REVIEW: Arvada Center’s ‘Waiting for Godot’ turns relentless angst, ennui, and cruelty into rollicking good fun, through May 20
By Patrick Dorn, patrickdorn.com
Samuel Beckett’s Waiting for Godot is one of those unpopular masterpieces that is so brilliant, I can’t help but like it–even while hating it. The Arvada Center’s breathtakingly nuanced production of the Absurdist comic-drama is so good, I fear there may be a resurgence of interest in the author’s bitter, pessimistic, and confounding work.
Desperately upbeat and outgoing Vladimir (Sam Gregory) and brooding, anxious Estragon (Timothy McCracken) are stuck in a bleak and lifeless landscape, waiting. This isn’t just Department of Motor Vehicles-style waiting. It’s “the world is terrifying, life makes no sense, death is probably worse than the misery of living, so let’s twiddle our thumbs and try not to commit suicide” waiting.
Didi and Gogo endure the excruciating tedium in numerous ingenious and often entertaining ways, but it doesn’t really help. The arrival of two other sufferers (Josh Robinson and Sam Gilstrap) only makes things worse.

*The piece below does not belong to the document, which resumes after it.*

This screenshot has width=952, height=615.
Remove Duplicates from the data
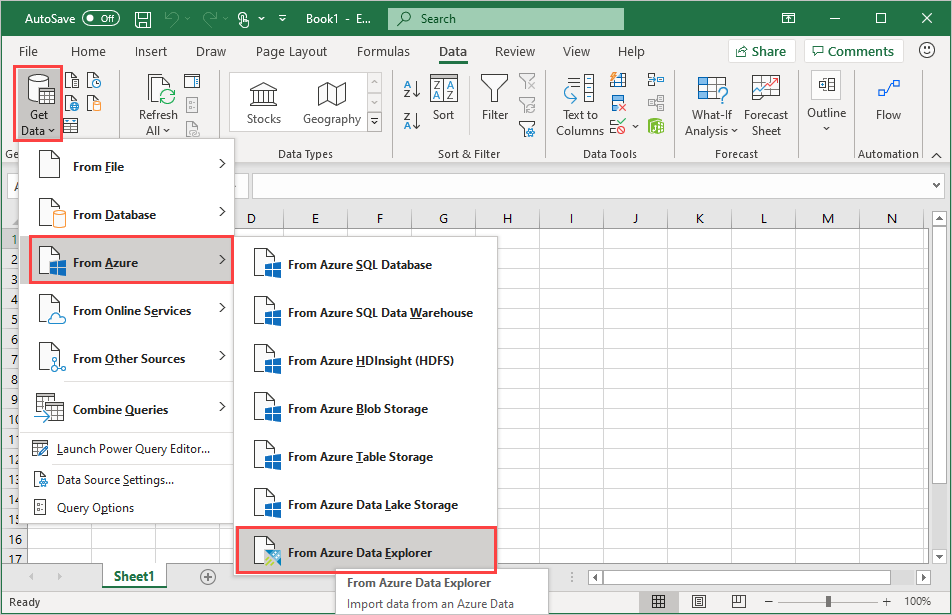coord(618,101)
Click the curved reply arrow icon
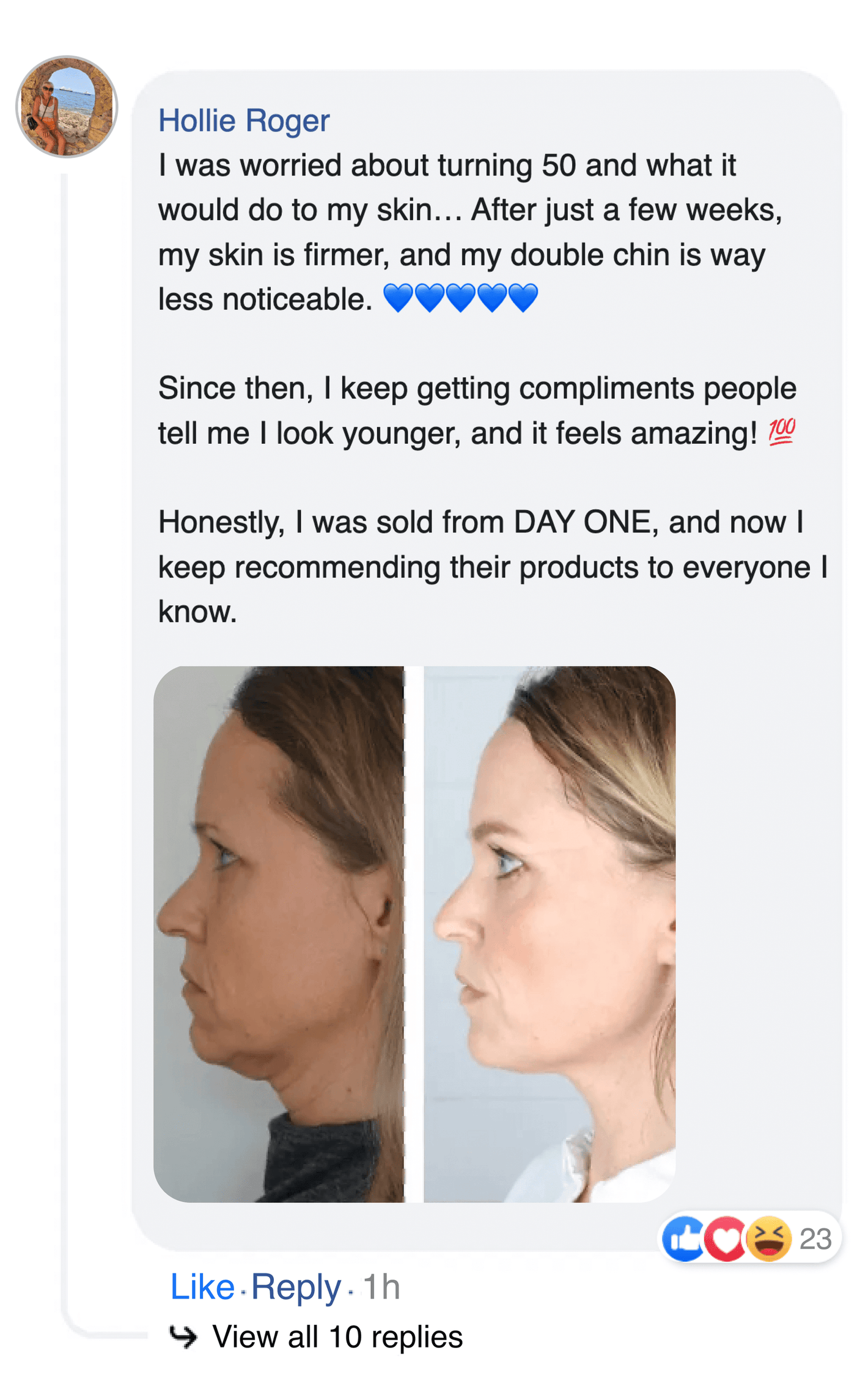The image size is (868, 1389). 183,1336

They persist, but aren’t sure why, and doubt the answer will ever come.
Then why did I laugh so hard, nearly all the way through?
If it’s not masochism, it must be great theatre.
Credit goes to Geoffrey Kent’s superb direction and the casting of Gregory and McCracken in the lead roles. They have peeled away every layer of meaning, every nuance, every possible revelation from this densely written play, then physicalized it with boundless energy and comedic genius.
Watching these masters at work was a thrilling experience, even as my soul recoiled at the characters’ predicament.
The Lucky/Pozzo interludes spun away into a kind of unpleasant sadism and dementia-like stream of consciousness babbling that made Didi and Gogo seem high-functioning in comparison. The cameos by a Boy (Sean Scrutchins) were maddeningly obtuse.
Brian Mallgrave’s scenic design was at once highly symbolic and post-apocalyptic industrial, and Meghan Anderson Doyle’s grubby, raggedy costumes were appropriately wretched, but made me wonder if they could be laundered after a week of performances, or just thrown away and replaced.
Waiting for Godot might not be everyone’s cup of hemlock, but there’s no denying it’s a masterpiece, and the Arvada Center’s Black Box production knows how to make the most out of it.